I don’t think these trends are a coincidence. More likely than not, they are the flip sides of the same coin — a shift of comparable-quality labor input from the high-wage US services sector to the low-wage Indian services sector. And, of course, this trend is only the tip of a much bigger iceberg, as offshoring now spreads up the value chain to include professions such as engineering, design, and accounting, as well as lawyers, actuaries, doctors, and financial analysts. Long dubbed the “nontradables” sector, the IT-enabled globalization of services is now in the process of transforming this vast sector into yet another tradable segment of the US economy — posing a formidable challenge to the once unstoppable Great American Job Machine.

There can be no mistaking the important implications of this jobless recovery. Lacking in job creation as never before, it follows that there is equally profound shortfall of wage income generation. Normally, at this juncture in a US business cycle expansion, private wage and salary disbursements — fully 45% of total personal income and easily the largest component of household purchasing power — are up by 8% (in real terms). Yet 24 months into the current expansion, this key slice of income is actually down nearly 1% — the functional equivalent of about a $350 billion shortfall in real consumer purchasing power............

Unfortunately, the theory behind such a cyclical dynamic just isn’t working. Starved of job creation and wage income generation, consumers need supplemental sources of growth. To date, America’s monetary and fiscal authorities have been more than happy to comply. The Fed has provided the interest-rate support to asset markets that drives the wealth effects underpinning consumer demand. Washington’s penchant for deficit spending has also provided an extraordinary boon to household purchasing power. Yet there’s little opportunity for removing these life-support measures. To the contrary, until the economy kicks in on its own, the monetary and fiscal authorities could well be called upon to keep upping the ante. Therein lies the conundrum: With the Fed’s policy rate now near zero and America’s budget deficit at a record, the authorities are all but running out of options.
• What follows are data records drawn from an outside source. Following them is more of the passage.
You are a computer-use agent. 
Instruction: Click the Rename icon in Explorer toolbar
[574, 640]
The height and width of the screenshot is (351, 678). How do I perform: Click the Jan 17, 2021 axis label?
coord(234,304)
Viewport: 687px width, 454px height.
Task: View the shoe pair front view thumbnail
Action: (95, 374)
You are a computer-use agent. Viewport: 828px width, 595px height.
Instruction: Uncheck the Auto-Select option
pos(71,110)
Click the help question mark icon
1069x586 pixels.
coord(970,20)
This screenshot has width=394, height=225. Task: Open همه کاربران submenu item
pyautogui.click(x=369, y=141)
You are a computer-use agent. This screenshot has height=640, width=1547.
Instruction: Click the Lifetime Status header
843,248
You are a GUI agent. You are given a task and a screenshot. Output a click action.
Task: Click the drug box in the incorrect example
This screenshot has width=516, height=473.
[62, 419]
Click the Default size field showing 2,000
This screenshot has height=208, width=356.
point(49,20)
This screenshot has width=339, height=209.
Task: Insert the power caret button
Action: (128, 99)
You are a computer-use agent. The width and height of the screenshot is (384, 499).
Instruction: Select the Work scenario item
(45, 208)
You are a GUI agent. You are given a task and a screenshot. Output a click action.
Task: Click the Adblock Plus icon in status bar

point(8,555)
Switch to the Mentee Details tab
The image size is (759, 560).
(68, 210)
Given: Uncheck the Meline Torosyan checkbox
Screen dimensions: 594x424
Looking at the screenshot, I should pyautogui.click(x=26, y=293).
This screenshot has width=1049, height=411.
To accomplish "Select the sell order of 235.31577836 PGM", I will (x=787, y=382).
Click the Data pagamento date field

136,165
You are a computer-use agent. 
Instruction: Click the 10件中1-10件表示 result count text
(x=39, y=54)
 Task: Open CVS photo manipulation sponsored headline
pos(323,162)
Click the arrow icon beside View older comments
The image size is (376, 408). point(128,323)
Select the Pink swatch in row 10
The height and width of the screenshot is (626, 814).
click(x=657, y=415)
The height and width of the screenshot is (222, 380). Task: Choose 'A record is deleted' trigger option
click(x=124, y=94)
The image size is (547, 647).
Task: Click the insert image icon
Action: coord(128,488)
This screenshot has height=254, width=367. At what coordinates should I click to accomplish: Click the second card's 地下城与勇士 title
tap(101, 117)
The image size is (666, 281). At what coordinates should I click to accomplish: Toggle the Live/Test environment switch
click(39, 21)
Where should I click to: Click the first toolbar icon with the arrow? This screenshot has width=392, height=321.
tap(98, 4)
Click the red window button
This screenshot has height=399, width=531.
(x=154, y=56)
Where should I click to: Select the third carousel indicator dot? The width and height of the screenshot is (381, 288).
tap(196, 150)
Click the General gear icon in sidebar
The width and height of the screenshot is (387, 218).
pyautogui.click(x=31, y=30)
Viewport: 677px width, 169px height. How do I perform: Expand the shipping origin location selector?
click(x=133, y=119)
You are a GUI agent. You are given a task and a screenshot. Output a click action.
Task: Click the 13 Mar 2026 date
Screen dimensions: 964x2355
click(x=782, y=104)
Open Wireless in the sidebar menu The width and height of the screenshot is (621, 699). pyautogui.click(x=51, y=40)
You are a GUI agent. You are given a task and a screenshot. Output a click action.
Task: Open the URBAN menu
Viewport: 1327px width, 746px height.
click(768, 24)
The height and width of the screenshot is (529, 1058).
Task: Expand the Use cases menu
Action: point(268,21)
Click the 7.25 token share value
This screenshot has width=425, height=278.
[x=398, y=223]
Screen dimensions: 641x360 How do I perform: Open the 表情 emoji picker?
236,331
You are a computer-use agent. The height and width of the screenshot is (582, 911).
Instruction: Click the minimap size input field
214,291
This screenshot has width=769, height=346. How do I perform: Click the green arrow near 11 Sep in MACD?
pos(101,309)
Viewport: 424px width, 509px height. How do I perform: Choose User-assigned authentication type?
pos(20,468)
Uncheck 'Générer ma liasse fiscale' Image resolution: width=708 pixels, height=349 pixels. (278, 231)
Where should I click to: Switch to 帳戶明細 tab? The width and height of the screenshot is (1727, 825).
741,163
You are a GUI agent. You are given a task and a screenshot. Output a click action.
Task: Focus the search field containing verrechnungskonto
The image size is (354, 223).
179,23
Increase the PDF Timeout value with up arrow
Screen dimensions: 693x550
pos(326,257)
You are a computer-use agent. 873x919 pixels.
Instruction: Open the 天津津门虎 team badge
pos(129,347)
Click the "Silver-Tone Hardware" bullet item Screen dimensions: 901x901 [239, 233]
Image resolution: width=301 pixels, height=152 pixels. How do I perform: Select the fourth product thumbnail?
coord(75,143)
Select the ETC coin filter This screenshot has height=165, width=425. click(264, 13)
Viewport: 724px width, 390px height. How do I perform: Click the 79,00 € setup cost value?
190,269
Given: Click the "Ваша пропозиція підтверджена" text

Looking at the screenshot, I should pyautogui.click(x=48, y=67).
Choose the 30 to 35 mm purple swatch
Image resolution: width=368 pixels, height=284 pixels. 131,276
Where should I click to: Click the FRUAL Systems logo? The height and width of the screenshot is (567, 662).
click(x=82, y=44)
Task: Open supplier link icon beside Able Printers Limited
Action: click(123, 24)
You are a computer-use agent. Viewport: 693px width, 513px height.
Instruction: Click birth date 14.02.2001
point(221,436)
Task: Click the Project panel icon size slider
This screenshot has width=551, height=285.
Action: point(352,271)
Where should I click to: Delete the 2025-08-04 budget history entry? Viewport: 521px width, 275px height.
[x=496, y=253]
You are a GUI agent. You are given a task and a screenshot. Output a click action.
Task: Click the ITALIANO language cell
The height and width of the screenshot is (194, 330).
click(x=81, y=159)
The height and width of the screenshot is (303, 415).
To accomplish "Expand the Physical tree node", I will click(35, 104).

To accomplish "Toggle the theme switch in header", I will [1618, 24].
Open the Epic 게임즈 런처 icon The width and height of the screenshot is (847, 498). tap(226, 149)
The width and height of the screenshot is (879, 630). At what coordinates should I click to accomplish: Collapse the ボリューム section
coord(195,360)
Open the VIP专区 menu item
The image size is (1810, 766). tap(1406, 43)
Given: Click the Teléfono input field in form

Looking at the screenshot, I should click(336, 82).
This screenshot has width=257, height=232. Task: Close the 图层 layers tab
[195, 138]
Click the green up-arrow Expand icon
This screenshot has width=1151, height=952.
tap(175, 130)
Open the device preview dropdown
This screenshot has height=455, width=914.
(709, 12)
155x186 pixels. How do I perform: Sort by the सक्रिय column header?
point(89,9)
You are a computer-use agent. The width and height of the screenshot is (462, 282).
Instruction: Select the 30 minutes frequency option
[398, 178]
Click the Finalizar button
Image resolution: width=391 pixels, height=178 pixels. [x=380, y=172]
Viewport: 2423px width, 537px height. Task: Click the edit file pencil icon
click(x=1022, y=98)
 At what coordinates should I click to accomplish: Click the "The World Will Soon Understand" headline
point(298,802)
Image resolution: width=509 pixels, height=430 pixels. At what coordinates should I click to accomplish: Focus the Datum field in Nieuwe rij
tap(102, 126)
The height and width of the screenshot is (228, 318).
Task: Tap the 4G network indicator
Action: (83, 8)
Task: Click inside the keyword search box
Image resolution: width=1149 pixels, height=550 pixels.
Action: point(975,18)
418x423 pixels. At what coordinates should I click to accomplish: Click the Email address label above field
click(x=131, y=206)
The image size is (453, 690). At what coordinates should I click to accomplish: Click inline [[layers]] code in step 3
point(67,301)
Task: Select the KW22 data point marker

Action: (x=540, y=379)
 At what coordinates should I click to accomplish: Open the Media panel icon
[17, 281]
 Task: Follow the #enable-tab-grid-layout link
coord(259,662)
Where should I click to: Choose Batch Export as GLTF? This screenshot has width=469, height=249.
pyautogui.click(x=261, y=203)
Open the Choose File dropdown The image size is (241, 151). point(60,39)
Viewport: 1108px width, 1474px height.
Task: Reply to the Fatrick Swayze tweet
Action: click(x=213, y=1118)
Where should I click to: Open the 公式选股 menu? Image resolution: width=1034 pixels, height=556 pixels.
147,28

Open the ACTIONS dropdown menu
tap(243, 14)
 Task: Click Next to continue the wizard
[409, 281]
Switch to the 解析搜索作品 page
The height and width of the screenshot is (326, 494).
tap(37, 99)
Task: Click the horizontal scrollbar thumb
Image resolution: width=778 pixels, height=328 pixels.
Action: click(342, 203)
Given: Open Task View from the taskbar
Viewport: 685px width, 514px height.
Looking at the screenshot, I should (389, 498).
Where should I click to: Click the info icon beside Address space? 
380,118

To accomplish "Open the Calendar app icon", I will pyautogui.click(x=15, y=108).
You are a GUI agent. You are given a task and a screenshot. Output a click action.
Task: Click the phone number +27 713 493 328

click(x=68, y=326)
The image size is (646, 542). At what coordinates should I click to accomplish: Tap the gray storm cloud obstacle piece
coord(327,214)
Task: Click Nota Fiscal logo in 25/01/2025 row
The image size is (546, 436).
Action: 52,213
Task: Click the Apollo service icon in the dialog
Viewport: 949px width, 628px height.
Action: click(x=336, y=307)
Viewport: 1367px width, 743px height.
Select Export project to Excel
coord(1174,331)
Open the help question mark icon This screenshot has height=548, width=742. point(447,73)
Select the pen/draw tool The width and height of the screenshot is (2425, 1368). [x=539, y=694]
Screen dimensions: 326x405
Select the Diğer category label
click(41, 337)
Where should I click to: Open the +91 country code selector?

In the end, America’s protracted shortfall of jobs and internally generated income has created a new and powerful leakage in the system — a leakage that ultimately renders traditional multiplier effects all but inoperative. Not only does that draw into serious question the case for a cumulative and self-sustaining recovery in the US economy, but it could well elicit dangerous policy responses from Washington. Jobless recoveries unmask the false foundations of a cyclical upturn. That’s precisely the risk financial markets are missing.